The most common example are having clothes you don't wear. Since they're taking up space in your closet, you end up running out of the clothes you do wear, and not having enough of the preferred styles/articles you like to wear. So by keeping the articles of clothing around, you end up creating this ridiculous artificial problem for yourself which results in more frequent laundry.

I've noticed similar with pots and pans. The 3-quart pot is dirty and I want to make some pasta? I can't with a 2-quart or 1-quart, so I won't be having a shrimp scampi that night. If I simply got rid of the useless pots I almost never use, and bought more of the ones I did, I'd be eating what I want (and probably better overall).

Additionally if the pots are decent looking, and are well organized, it's free decor. I once went to someone's home and their bath towels were in an open reach-in closet, but meticulously folded and stacked. I was impressed, because someone had made some plain, boring, inexpensive bath towels part of their decorum rather effectively.

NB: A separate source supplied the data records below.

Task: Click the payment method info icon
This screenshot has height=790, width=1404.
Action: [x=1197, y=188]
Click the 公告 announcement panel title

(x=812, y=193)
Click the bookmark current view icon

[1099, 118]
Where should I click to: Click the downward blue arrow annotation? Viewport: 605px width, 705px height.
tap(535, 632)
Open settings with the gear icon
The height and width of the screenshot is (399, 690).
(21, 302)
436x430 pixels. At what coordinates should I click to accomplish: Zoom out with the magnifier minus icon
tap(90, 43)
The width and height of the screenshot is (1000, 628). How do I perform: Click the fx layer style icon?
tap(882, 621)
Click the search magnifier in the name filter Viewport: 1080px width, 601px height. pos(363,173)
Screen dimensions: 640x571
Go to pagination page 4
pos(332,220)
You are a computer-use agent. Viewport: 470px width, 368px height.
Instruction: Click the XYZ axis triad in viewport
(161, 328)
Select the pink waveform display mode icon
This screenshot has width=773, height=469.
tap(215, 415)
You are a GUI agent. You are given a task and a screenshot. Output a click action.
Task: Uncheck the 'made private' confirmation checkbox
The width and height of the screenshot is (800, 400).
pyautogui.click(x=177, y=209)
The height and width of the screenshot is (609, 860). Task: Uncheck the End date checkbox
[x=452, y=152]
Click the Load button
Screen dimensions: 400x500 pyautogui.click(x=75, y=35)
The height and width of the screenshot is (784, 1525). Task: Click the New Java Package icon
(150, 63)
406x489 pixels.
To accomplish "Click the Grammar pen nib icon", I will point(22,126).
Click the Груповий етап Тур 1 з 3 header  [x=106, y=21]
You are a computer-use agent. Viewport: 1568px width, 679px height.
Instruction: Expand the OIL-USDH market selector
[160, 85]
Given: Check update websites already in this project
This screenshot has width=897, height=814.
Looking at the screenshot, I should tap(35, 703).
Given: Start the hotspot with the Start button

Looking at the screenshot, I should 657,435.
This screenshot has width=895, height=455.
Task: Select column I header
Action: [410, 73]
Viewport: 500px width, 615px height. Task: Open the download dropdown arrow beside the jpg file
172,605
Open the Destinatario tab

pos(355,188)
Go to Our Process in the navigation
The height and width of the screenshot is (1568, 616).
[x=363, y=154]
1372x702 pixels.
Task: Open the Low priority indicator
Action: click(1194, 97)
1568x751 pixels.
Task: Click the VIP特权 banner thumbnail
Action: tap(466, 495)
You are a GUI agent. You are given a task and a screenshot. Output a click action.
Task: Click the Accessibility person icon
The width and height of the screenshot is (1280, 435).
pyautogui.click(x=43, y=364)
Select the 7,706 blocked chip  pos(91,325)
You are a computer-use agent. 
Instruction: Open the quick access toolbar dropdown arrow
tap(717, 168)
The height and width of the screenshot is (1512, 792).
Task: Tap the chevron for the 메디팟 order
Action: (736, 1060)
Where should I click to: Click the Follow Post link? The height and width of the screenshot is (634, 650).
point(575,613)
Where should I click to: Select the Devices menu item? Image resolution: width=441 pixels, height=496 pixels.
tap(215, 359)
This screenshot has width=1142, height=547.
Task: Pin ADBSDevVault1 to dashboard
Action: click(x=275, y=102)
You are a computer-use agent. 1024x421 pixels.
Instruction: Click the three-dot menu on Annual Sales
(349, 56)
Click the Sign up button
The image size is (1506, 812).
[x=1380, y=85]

[1] http://i.imgur.com/yyi62.jpg [2] http://i.imgur.com/D1DyH.jpg

I admittedly subscribe to the minimalist newsletter, but in my mind there is no better decoration than sunlight on a white wall, especially if it meets wood-coloured floor.
'Less is more' is a thousand years old general maxim. And of course, there is nothing from Buddhism or stoicism in cutting some costs and undoing some bad habits. One also should watch the Fight Club movie. ^_^
Minimalism is not about "less", its about "just enough"
Very interesting article, I can see some of our discussions in there. I think it's indeed fair to say most people could use less stuff in their lives (minimalism). Furthermore, it's honorable to strive for a simpler life in this age of the Internet and globalization. However, I also agree with the comments that the audience for this article is probably individualistic, unbound, single young men.

Both minimalism and stoicism are about constraints. Therefore, I do not agree with replacing books with a Kindle. A Kindle - like most Internet-connected mobile devices - represents abundance: an abundance of information. Hence I find this point a bit at odds with an information diet. Having physical books puts a constraint on what you can carry around with you (especially important when traveling). Also, which is an argument not heard enough, reading from books - especially hardcovers - has aesthetic value, and it's easier to remember the contents of the book.